Could each entry be returned exactly as it appears?

(Source material Opens)

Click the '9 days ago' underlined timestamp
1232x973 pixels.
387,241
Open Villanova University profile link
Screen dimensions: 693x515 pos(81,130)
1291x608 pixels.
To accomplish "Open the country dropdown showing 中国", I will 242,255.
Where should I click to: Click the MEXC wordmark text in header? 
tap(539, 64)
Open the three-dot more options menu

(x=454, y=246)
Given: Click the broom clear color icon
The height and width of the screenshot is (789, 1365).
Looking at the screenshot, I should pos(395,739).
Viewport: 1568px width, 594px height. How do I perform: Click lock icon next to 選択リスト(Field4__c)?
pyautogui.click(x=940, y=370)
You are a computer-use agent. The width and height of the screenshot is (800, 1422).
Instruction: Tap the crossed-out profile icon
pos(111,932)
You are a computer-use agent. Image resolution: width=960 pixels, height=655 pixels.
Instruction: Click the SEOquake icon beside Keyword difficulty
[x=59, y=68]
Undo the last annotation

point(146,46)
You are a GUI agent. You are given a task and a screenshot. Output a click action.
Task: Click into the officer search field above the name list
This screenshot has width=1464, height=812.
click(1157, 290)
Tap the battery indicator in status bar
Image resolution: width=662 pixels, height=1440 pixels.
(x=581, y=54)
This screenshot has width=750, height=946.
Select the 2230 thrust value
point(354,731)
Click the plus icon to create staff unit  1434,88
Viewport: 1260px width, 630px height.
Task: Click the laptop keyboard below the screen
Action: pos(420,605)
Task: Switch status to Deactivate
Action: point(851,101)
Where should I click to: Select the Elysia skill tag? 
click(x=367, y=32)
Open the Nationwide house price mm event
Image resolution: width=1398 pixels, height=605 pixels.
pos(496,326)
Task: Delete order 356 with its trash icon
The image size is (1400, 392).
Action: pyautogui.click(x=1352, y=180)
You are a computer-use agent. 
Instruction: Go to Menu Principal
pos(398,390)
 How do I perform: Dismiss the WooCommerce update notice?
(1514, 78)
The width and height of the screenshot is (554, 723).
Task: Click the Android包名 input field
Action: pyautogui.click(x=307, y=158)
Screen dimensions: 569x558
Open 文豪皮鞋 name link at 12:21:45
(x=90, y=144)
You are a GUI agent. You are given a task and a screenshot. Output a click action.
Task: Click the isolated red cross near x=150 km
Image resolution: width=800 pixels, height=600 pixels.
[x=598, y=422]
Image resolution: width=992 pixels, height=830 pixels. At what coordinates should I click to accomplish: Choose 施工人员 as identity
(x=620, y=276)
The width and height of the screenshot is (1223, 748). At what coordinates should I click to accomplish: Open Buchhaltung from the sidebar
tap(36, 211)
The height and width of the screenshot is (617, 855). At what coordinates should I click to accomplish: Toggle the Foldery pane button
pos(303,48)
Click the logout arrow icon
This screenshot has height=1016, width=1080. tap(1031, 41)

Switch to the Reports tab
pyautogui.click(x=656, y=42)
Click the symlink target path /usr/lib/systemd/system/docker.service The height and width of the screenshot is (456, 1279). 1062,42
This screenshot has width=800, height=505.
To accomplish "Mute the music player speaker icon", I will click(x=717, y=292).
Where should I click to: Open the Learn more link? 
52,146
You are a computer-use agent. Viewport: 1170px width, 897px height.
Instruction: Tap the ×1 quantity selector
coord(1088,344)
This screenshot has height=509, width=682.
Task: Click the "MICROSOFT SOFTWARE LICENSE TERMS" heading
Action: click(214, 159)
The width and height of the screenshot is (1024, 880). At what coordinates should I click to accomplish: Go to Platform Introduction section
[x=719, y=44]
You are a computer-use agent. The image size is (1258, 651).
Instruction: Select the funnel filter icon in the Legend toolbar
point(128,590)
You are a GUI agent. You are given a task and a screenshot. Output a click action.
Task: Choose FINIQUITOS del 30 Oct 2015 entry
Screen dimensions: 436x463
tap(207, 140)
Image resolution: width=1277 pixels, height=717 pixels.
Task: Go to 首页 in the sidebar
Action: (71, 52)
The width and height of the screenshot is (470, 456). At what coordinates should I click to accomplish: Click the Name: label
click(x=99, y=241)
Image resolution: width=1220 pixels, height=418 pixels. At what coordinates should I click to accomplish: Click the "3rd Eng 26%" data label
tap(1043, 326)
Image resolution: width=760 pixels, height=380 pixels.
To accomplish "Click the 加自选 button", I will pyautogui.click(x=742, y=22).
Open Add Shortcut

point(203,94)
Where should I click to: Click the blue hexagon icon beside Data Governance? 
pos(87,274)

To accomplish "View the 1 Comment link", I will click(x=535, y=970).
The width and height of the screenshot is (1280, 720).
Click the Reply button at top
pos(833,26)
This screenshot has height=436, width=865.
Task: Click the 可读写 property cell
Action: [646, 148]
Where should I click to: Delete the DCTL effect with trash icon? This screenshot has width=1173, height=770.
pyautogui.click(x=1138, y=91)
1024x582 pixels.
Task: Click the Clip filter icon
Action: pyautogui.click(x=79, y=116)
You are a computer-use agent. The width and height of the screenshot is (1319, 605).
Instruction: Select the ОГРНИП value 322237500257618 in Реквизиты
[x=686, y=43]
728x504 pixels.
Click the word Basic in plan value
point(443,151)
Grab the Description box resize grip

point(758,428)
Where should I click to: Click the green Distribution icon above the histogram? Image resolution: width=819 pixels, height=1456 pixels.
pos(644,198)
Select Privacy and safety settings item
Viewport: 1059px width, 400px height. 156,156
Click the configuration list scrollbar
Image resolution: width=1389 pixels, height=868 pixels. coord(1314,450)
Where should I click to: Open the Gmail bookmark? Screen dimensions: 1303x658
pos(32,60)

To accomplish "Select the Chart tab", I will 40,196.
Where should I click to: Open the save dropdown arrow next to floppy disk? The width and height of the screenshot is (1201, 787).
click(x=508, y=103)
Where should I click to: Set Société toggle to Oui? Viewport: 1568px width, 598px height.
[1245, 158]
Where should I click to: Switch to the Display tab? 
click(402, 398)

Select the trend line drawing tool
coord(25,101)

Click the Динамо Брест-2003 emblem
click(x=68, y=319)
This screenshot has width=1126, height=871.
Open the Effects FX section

(Source material Closes)

:: Written answer ::
Click the '9 days ago' underlined timestamp
1232x973 pixels.
387,241
Open Villanova University profile link
Screen dimensions: 693x515 pos(81,130)
1291x608 pixels.
To accomplish "Open the country dropdown showing 中国", I will 242,255.
Where should I click to: Click the MEXC wordmark text in header? 
tap(539, 64)
Open the three-dot more options menu

(x=454, y=246)
Given: Click the broom clear color icon
The height and width of the screenshot is (789, 1365).
Looking at the screenshot, I should pos(395,739).
Viewport: 1568px width, 594px height. How do I perform: Click lock icon next to 選択リスト(Field4__c)?
pyautogui.click(x=940, y=370)
You are a computer-use agent. The width and height of the screenshot is (800, 1422).
Instruction: Tap the crossed-out profile icon
pos(111,932)
You are a computer-use agent. Image resolution: width=960 pixels, height=655 pixels.
Instruction: Click the SEOquake icon beside Keyword difficulty
[x=59, y=68]
Undo the last annotation

point(146,46)
You are a GUI agent. You are given a task and a screenshot. Output a click action.
Task: Click into the officer search field above the name list
This screenshot has width=1464, height=812.
click(1157, 290)
Tap the battery indicator in status bar
Image resolution: width=662 pixels, height=1440 pixels.
(x=581, y=54)
This screenshot has width=750, height=946.
Select the 2230 thrust value
point(354,731)
Click the plus icon to create staff unit  1434,88
Viewport: 1260px width, 630px height.
Task: Click the laptop keyboard below the screen
Action: pos(420,605)
Task: Switch status to Deactivate
Action: point(851,101)
Where should I click to: Select the Elysia skill tag? 
click(x=367, y=32)
Open the Nationwide house price mm event
Image resolution: width=1398 pixels, height=605 pixels.
pos(496,326)
Task: Delete order 356 with its trash icon
The image size is (1400, 392).
Action: pyautogui.click(x=1352, y=180)
You are a computer-use agent. 
Instruction: Go to Menu Principal
pos(398,390)
 How do I perform: Dismiss the WooCommerce update notice?
(1514, 78)
The width and height of the screenshot is (554, 723).
Task: Click the Android包名 input field
Action: pyautogui.click(x=307, y=158)
Screen dimensions: 569x558
Open 文豪皮鞋 name link at 12:21:45
(x=90, y=144)
You are a GUI agent. You are given a task and a screenshot. Output a click action.
Task: Click the isolated red cross near x=150 km
Image resolution: width=800 pixels, height=600 pixels.
[x=598, y=422]
Image resolution: width=992 pixels, height=830 pixels. At what coordinates should I click to accomplish: Choose 施工人员 as identity
(x=620, y=276)
The width and height of the screenshot is (1223, 748). At what coordinates should I click to accomplish: Open Buchhaltung from the sidebar
tap(36, 211)
The height and width of the screenshot is (617, 855). At what coordinates should I click to accomplish: Toggle the Foldery pane button
pos(303,48)
Click the logout arrow icon
This screenshot has height=1016, width=1080. tap(1031, 41)

Switch to the Reports tab
pyautogui.click(x=656, y=42)
Click the symlink target path /usr/lib/systemd/system/docker.service The height and width of the screenshot is (456, 1279). 1062,42
This screenshot has width=800, height=505.
To accomplish "Mute the music player speaker icon", I will click(x=717, y=292).
Where should I click to: Open the Learn more link? 
52,146
You are a computer-use agent. Viewport: 1170px width, 897px height.
Instruction: Tap the ×1 quantity selector
coord(1088,344)
This screenshot has height=509, width=682.
Task: Click the "MICROSOFT SOFTWARE LICENSE TERMS" heading
Action: click(214, 159)
The width and height of the screenshot is (1024, 880). At what coordinates should I click to accomplish: Go to Platform Introduction section
[x=719, y=44]
You are a computer-use agent. The image size is (1258, 651).
Instruction: Select the funnel filter icon in the Legend toolbar
point(128,590)
You are a GUI agent. You are given a task and a screenshot. Output a click action.
Task: Choose FINIQUITOS del 30 Oct 2015 entry
Screen dimensions: 436x463
tap(207, 140)
Image resolution: width=1277 pixels, height=717 pixels.
Task: Go to 首页 in the sidebar
Action: (71, 52)
The width and height of the screenshot is (470, 456). At what coordinates should I click to accomplish: Click the Name: label
click(x=99, y=241)
Image resolution: width=1220 pixels, height=418 pixels. At what coordinates should I click to accomplish: Click the "3rd Eng 26%" data label
tap(1043, 326)
Image resolution: width=760 pixels, height=380 pixels.
To accomplish "Click the 加自选 button", I will pyautogui.click(x=742, y=22).
Open Add Shortcut

point(203,94)
Where should I click to: Click the blue hexagon icon beside Data Governance? 
pos(87,274)

To accomplish "View the 1 Comment link", I will click(x=535, y=970).
The width and height of the screenshot is (1280, 720).
Click the Reply button at top
pos(833,26)
This screenshot has height=436, width=865.
Task: Click the 可读写 property cell
Action: [646, 148]
Where should I click to: Delete the DCTL effect with trash icon? This screenshot has width=1173, height=770.
pyautogui.click(x=1138, y=91)
1024x582 pixels.
Task: Click the Clip filter icon
Action: pyautogui.click(x=79, y=116)
You are a computer-use agent. The width and height of the screenshot is (1319, 605).
Instruction: Select the ОГРНИП value 322237500257618 in Реквизиты
[x=686, y=43]
728x504 pixels.
Click the word Basic in plan value
point(443,151)
Grab the Description box resize grip

point(758,428)
Where should I click to: Click the green Distribution icon above the histogram? Image resolution: width=819 pixels, height=1456 pixels.
pos(644,198)
Select Privacy and safety settings item
Viewport: 1059px width, 400px height. 156,156
Click the configuration list scrollbar
Image resolution: width=1389 pixels, height=868 pixels. coord(1314,450)
Where should I click to: Open the Gmail bookmark? Screen dimensions: 1303x658
pos(32,60)

To accomplish "Select the Chart tab", I will 40,196.
Where should I click to: Open the save dropdown arrow next to floppy disk? The width and height of the screenshot is (1201, 787).
click(x=508, y=103)
Where should I click to: Set Société toggle to Oui? Viewport: 1568px width, 598px height.
[1245, 158]
Where should I click to: Switch to the Display tab? 
click(402, 398)

Select the trend line drawing tool
coord(25,101)

Click the Динамо Брест-2003 emblem
click(x=68, y=319)
This screenshot has width=1126, height=871.
Open the Effects FX section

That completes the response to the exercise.